Kasus Berlapis dan Penahanan Dipertanyakan, Lany Mariska Tempuh Upaya Hukum dan Pengawasan

RILISINFO.COM, Jakarta — Kuasa hukum Lany Mariska, Chandra Bangkit Saputra, SH, menyampaikan dugaan adanya kriminalisasi yang terstruktur terhadap kliennya melalui rangkaian laporan polisi yang dinilai tidak wajar.

Ia menegaskan, sejak 2024 hingga 2025, terdapat pola yang mengarah pada upaya sistematis menjerat Lany dengan berbagai pasal, mulai dari penggelapan, penipuan, hingga perzinahan.

Kasus bermula dari laporan polisi pertama pada 31 Mei 2024 yang dibuat oleh Icsan Hanafi dengan nomor LP/B/239/V/2024/SPKT/Polda Lampung. Dalam laporan itu, Lany dituding menerima aliran dana sebesar Rp3,3 miliar yang disebut bersumber dari PT Bukit Berlian Perkasa (BBP). Dana tersebut diduga digunakan untuk membayar utang kepada Dewi Wulandari dan pihak lain.

Laporan kedua muncul pada 17 Agustus 2024, kali ini oleh Randica Jaya Darma terkait dugaan penggelapan dana perusahaan PT BBP senilai Rp4,6 miliar. Dari laporan tersebut, pada 29 November 2024, Lany Mariska ditetapkan sebagai tersangka.

Namun, penetapan status hukum tersebut justru mendasarkan kerugian perusahaan lain, yakni PT Artha Surya Primatama (ASP), sebesar Rp3.933.462.000, padahal Lany tidak tercatat bekerja ataupun terlibat dalam PT ASP. Selain aliran dana, laporan itu juga memasukkan tuduhan perzinahan.

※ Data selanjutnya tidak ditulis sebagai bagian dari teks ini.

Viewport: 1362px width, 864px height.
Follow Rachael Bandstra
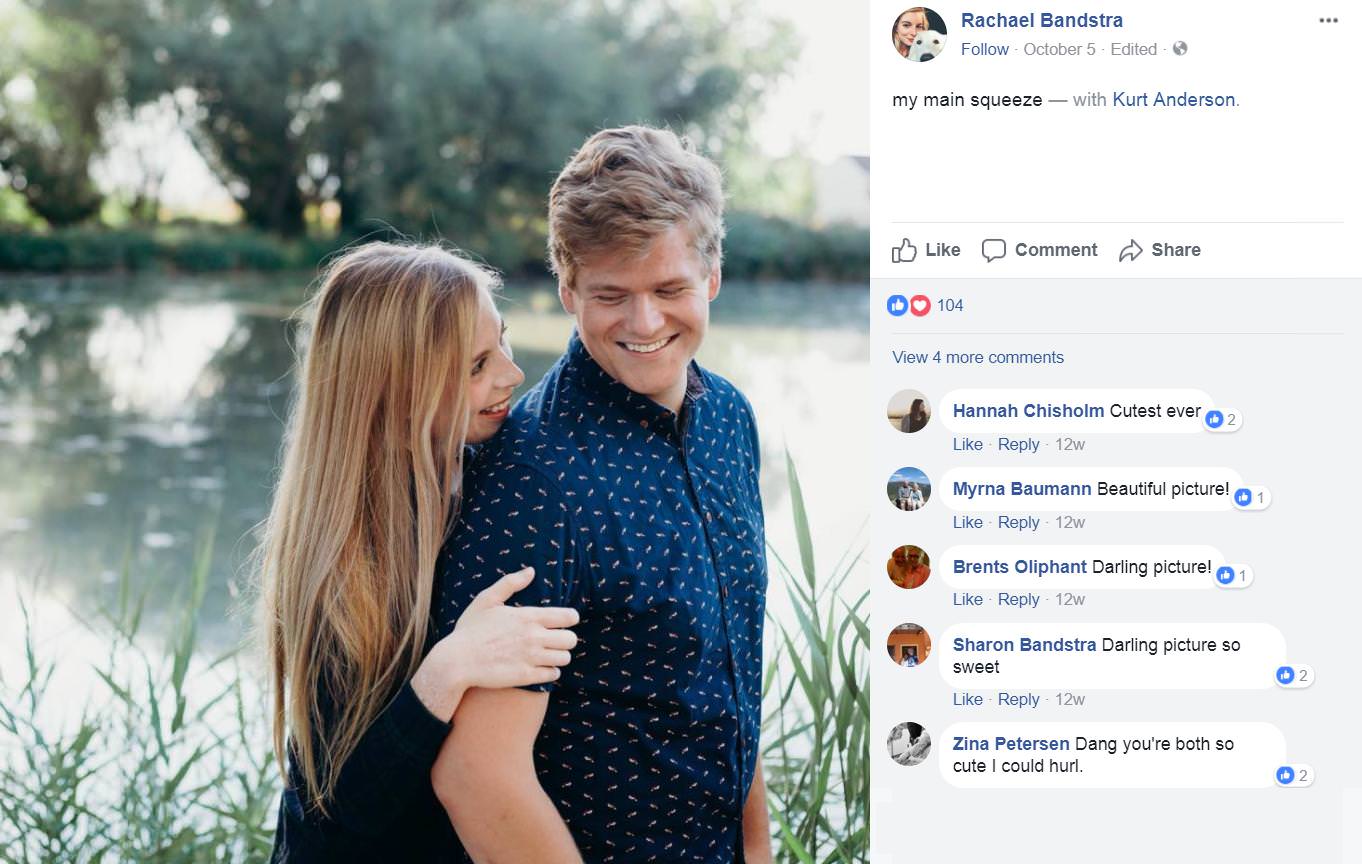[985, 49]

Penahanan dan Laporan Baru

Lany Mariska kemudian ditahan Polda Lampung pada Mei 2025. Selama tujuh hari pertama, ia mengaku ditempatkan di sel isolasi di lantai dua tanpa air maupun penerangan. Penahanan berlanjut hingga 45 hari sebelum akhirnya ia ditangguhkan pada Juli 2025 tanpa kejelasan alasan administratif.

Perkembangan terbaru muncul pada 6 November 2025, ketika suaminya, Rommy Dharma Satryawan, turut membuat laporan polisi mengenai dugaan perzinahan dengan nomor LP/B/814/XI/2025/Res.1.11/2025/SPKT/Polda Lampung. Hingga kini, laporan tersebut masih dalam penyelidikan.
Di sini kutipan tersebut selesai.